Compressed Audio Formats

Up until a few years ago, the MP3 format was the only game in town for playing quality song files on your computer, whether downloaded from the Internet or taken from CDs. MP3 still dominates the Internet, but other formats—like Ogg Vorbis (an audio format favored by Linux fans and the open source software crowd; details at http://www.vorbis.com)—have dedicated fans, too.

Ogg Vorbis isn’t on the list of iPod-compatible formats, but many others are, including MP3, AAC, AIFF, Apple Lossless, and WAV. Here’s a brief explanation of each Podworthy format.

MP3

Suppose you copy a song from a Lena Horne CD directly onto your computer, where it takes up 35.3 MB of hard disk space. Sure, now you could play that song without the CD in your CD drive, but you’d also be out 35.3 megs of precious hard drive real estate.

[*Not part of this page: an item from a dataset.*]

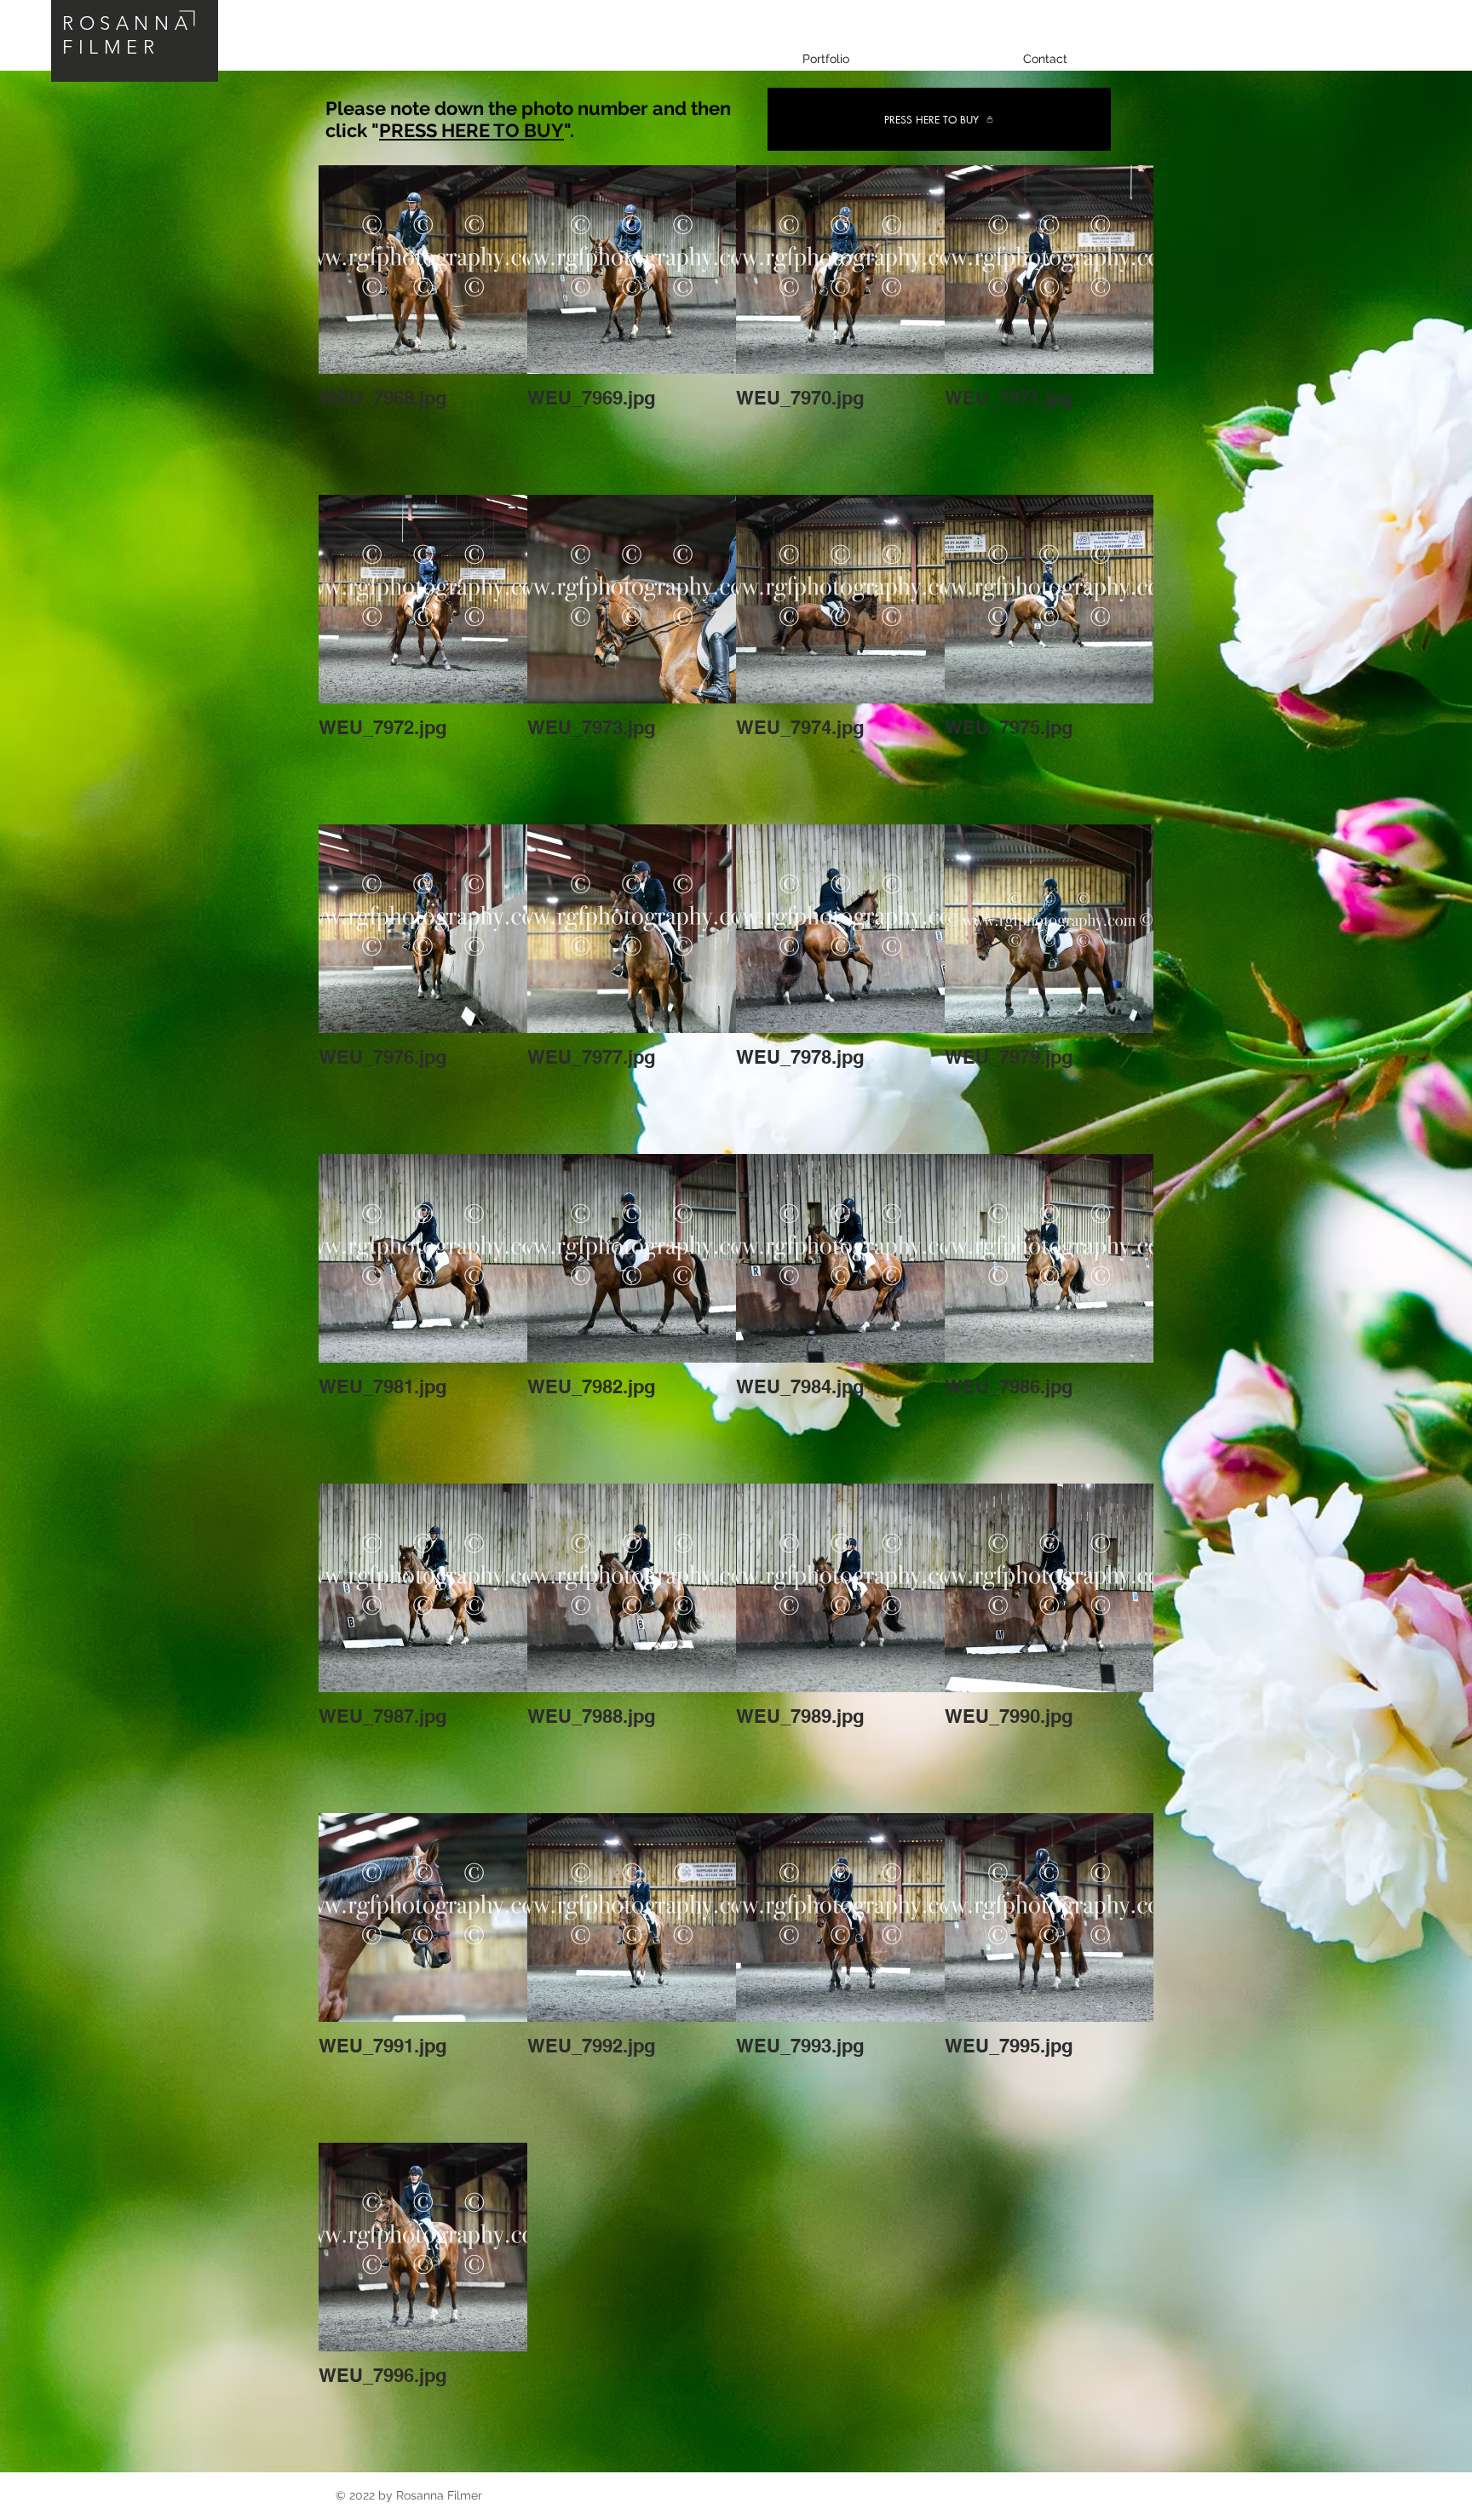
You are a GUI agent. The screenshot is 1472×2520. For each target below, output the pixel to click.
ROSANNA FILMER (127, 35)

Now, say you put that Lena Horne CD in your computer and use your favorite encoding program like iTunes to convert that song to an MP3 file. The resulting MP3 file still sounds really good, but it only takes up about 3.2 MB of space on your hard drive—about 10 percent of the original. Better yet, you can burn a lot of MP3 files onto a blank CD of your own—up to 11 hours of music on one disc, which is enough to get you from Philadelphia to Columbus, Ohio on I-70 with tunes to spare.

How it works

MP3 files are so small because the format’s compression algorithms use perceptual noise shaping, a method that mimics the ability of the human ear to hear certain sounds. Just as people can’t hear dog whistles, most recorded music contains frequencies that are too high for humans to hear; MP3 compression discards these sounds. Sounds that are blotted out by louder sounds are also cast aside. All of this space-saving by the compression format helps to make a smaller file without severely diminishing the overall sound quality of the music.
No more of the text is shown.